Recast the records below as a JSON list of strings, one string per line, with blank lines left out.

>> Begin Provided information

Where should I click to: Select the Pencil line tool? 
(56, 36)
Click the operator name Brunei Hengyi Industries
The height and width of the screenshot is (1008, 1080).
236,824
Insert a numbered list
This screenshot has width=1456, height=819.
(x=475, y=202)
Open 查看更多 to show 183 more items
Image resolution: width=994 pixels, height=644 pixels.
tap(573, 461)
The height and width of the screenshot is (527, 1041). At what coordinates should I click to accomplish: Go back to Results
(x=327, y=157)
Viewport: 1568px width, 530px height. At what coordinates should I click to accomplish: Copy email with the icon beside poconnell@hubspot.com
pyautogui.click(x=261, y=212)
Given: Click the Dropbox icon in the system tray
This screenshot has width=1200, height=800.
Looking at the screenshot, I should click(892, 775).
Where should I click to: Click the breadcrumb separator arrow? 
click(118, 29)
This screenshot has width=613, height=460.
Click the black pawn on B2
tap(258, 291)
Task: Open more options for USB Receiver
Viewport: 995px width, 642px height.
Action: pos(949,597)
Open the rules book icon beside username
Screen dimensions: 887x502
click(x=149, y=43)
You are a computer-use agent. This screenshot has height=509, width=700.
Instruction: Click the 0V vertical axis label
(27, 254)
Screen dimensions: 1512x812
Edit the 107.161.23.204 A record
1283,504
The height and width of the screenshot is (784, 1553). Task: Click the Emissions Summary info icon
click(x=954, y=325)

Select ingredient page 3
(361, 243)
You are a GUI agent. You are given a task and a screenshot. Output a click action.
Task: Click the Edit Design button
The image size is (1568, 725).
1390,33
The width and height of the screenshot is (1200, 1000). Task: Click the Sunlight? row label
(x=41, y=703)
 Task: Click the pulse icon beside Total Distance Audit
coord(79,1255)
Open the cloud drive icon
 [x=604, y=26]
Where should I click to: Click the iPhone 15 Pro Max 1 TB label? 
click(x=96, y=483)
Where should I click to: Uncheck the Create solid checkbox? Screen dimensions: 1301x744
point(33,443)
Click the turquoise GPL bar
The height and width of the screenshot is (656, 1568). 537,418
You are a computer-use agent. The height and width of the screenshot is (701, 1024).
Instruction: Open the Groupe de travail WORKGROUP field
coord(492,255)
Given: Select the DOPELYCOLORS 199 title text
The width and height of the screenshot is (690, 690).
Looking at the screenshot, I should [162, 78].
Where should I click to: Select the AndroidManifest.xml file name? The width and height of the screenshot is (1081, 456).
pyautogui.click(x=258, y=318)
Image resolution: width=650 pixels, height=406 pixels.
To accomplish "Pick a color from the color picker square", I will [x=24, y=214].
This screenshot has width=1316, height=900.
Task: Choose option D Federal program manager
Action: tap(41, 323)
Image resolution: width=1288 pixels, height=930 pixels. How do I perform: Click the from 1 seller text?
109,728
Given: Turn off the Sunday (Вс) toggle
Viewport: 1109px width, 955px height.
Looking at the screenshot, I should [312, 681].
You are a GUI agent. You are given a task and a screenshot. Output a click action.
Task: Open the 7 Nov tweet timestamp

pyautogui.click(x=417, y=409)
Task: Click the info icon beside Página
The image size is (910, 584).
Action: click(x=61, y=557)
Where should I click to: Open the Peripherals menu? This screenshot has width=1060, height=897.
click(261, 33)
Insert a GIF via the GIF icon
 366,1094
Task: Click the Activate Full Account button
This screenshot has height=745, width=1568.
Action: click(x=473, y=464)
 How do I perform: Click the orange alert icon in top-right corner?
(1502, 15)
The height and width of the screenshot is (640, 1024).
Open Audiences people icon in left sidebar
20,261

>> End Provided information

▶ _Final result_:
[
  "Where should I click to: Select the Pencil line tool? ",
  "(56, 36)",
  "Click the operator name Brunei Hengyi Industries",
  "The height and width of the screenshot is (1008, 1080).",
  "236,824",
  "Insert a numbered list",
  "This screenshot has width=1456, height=819.",
  "(x=475, y=202)",
  "Open 查看更多 to show 183 more items",
  "Image resolution: width=994 pixels, height=644 pixels.",
  "tap(573, 461)",
  "The height and width of the screenshot is (527, 1041). At what coordinates should I click to accomplish: Go back to Results",
  "(x=327, y=157)",
  "Viewport: 1568px width, 530px height. At what coordinates should I click to accomplish: Copy email with the icon beside poconnell@hubspot.com",
  "pyautogui.click(x=261, y=212)",
  "Given: Click the Dropbox icon in the system tray",
  "This screenshot has width=1200, height=800.",
  "Looking at the screenshot, I should click(892, 775).",
  "Where should I click to: Click the breadcrumb separator arrow? ",
  "click(118, 29)",
  "This screenshot has width=613, height=460.",
  "Click the black pawn on B2",
  "tap(258, 291)",
  "Task: Open more options for USB Receiver",
  "Viewport: 995px width, 642px height.",
  "Action: pos(949,597)",
  "Open the rules book icon beside username",
  "Screen dimensions: 887x502",
  "click(x=149, y=43)",
  "You are a computer-use agent. This screenshot has height=509, width=700.",
  "Instruction: Click the 0V vertical axis label",
  "(27, 254)",
  "Screen dimensions: 1512x812",
  "Edit the 107.161.23.204 A record",
  "1283,504",
  "The height and width of the screenshot is (784, 1553). Task: Click the Emissions Summary info icon",
  "click(x=954, y=325)",
  "Select ingredient page 3",
  "(361, 243)",
  "You are a GUI agent. You are given a task and a screenshot. Output a click action.",
  "Task: Click the Edit Design button",
  "The image size is (1568, 725).",
  "1390,33",
  "The width and height of the screenshot is (1200, 1000). Task: Click the Sunlight? row label",
  "(x=41, y=703)",
  " Task: Click the pulse icon beside Total Distance Audit",
  "coord(79,1255)",
  "Open the cloud drive icon",
  " [x=604, y=26]",
  "Where should I click to: Click the iPhone 15 Pro Max 1 TB label? ",
  "click(x=96, y=483)",
  "Where should I click to: Uncheck the Create solid checkbox? Screen dimensions: 1301x744",
  "point(33,443)",
  "Click the turquoise GPL bar",
  "The height and width of the screenshot is (656, 1568). 537,418",
  "You are a computer-use agent. The height and width of the screenshot is (701, 1024).",
  "Instruction: Open the Groupe de travail WORKGROUP field",
  "coord(492,255)",
  "Given: Select the DOPELYCOLORS 199 title text",
  "The width and height of the screenshot is (690, 690).",
  "Looking at the screenshot, I should [162, 78].",
  "Where should I click to: Select the AndroidManifest.xml file name? The width and height of the screenshot is (1081, 456).",
  "pyautogui.click(x=258, y=318)",
  "Image resolution: width=650 pixels, height=406 pixels.",
  "To accomplish \"Pick a color from the color picker square\", I will [x=24, y=214].",
  "This screenshot has width=1316, height=900.",
  "Task: Choose option D Federal program manager",
  "Action: tap(41, 323)",
  "Image resolution: width=1288 pixels, height=930 pixels. How do I perform: Click the from 1 seller text?",
  "109,728",
  "Given: Turn off the Sunday (Вс) toggle",
  "Viewport: 1109px width, 955px height.",
  "Looking at the screenshot, I should [312, 681].",
  "You are a GUI agent. You are given a task and a screenshot. Output a click action.",
  "Task: Open the 7 Nov tweet timestamp",
  "pyautogui.click(x=417, y=409)",
  "Task: Click the info icon beside Página",
  "The image size is (910, 584).",
  "Action: click(x=61, y=557)",
  "Where should I click to: Open the Peripherals menu? This screenshot has width=1060, height=897.",
  "click(261, 33)",
  "Insert a GIF via the GIF icon",
  " 366,1094",
  "Task: Click the Activate Full Account button",
  "This screenshot has height=745, width=1568.",
  "Action: click(x=473, y=464)",
  " How do I perform: Click the orange alert icon in top-right corner?",
  "(1502, 15)",
  "The height and width of the screenshot is (640, 1024).",
  "Open Audiences people icon in left sidebar",
  "20,261"
]